Après tout cas grave de pneumonie, une combinaison de maladies chroniques sous-jacentes et d’une inflammation prolongée semble augmenter le risque de maladies futures, y compris les crises cardiaques, les accidents vasculaires cérébraux et les maladies rénales, explique Sachin Yende, épidémiologiste et médecin en soins intensifs à l’Université de Pittsburgh.
Son équipe a rapporté en 2015, par exemple, que les personnes hospitalisées pour une pneumonie ont un risque de maladie cardiaque environ quatre fois plus élevé que celui des témoins de même âge dans l’année suivant leur sortie, et environ 1.5 fois plus élevé dans chacune des 9 prochaines années. Le COVID-19 pourrait provoquer « une forte augmentation de ce type d’événements ».
Syndrome de soins post-intensifs : les complications dues à la respiration artificielle
Les patients qui passent du temps dans une unité de soins intensifs, quelle que soit la maladie qui les y a placés, sont également sujets à un ensemble de problèmes de santé physique, cognitive et mentale après leur départ, connu sous le nom de syndrome de soins post-intensifs. Le nouveau coronavirus pourrait exposer les survivants des soins intensifs à un risque particulier pour certains de ces problèmes, explique Dale Needham, médecin en soins intensifs à l’école de médecine de l’Université Johns Hopkins.
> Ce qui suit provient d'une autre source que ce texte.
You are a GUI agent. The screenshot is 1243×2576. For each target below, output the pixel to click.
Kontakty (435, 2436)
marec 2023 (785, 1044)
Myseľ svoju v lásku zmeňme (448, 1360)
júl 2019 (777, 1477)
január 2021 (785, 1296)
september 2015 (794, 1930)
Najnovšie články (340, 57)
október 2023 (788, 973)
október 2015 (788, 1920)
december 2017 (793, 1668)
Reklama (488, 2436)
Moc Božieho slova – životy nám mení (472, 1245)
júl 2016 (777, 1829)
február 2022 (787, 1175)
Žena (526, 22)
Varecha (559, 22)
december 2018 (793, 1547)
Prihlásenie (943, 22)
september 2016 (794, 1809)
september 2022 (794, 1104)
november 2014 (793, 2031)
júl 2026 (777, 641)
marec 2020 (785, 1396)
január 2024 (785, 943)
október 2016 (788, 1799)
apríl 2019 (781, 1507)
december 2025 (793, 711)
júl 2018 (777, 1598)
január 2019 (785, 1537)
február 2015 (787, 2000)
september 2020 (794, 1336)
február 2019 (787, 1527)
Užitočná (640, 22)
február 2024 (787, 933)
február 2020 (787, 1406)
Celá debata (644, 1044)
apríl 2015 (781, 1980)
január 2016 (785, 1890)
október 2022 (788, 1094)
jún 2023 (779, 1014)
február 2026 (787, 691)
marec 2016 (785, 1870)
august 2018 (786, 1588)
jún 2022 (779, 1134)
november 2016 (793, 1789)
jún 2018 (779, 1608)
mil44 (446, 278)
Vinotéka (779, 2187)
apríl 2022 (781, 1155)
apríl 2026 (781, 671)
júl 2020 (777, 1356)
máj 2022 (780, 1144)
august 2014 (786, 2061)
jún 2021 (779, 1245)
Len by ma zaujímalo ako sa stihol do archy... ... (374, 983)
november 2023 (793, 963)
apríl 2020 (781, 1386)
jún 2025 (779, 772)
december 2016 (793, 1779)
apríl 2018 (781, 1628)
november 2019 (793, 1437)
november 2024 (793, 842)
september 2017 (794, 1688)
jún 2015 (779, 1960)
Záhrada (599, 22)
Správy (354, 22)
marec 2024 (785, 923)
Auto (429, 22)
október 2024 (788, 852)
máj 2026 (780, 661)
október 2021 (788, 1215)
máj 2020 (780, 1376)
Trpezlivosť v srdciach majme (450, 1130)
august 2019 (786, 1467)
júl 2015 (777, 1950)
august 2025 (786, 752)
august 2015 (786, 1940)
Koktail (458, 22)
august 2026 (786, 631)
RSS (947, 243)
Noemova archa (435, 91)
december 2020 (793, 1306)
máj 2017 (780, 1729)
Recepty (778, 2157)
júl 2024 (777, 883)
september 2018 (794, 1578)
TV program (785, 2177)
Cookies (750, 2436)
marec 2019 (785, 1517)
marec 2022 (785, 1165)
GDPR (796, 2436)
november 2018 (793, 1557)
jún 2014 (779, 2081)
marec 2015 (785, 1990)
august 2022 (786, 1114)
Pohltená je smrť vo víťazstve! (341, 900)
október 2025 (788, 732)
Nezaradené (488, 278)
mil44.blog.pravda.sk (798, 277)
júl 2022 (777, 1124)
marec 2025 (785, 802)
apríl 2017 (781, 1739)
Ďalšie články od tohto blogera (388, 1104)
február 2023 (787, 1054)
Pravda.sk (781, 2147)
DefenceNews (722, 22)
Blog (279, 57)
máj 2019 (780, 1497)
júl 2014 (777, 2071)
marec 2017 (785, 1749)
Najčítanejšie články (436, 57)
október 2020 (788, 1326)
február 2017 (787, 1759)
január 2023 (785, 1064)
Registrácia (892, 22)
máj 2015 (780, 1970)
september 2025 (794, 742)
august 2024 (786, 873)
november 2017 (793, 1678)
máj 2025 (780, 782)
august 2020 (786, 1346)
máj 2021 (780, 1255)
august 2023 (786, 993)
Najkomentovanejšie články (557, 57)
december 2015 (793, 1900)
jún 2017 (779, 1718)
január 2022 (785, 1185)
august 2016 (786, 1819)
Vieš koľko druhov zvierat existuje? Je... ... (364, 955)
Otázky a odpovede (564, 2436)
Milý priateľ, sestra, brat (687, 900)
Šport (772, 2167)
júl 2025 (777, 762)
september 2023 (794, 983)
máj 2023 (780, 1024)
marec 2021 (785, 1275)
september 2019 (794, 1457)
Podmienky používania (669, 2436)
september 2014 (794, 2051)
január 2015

L’une des raisons est la lésion pulmonaire exceptionnellement grave qu’elle peut provoquer, ce qui conduit de nombreux patients à passer des périodes prolongées avec un ventilateur sous sédation profonde. Un patient atteint d’un SDRA causé par d’autres maladies pourrait compter sur ce soutien vital pendant 7 à 10 jours, estime Needham, mais certains patients atteints de coronavirus ont besoin de plus de 2 semaines.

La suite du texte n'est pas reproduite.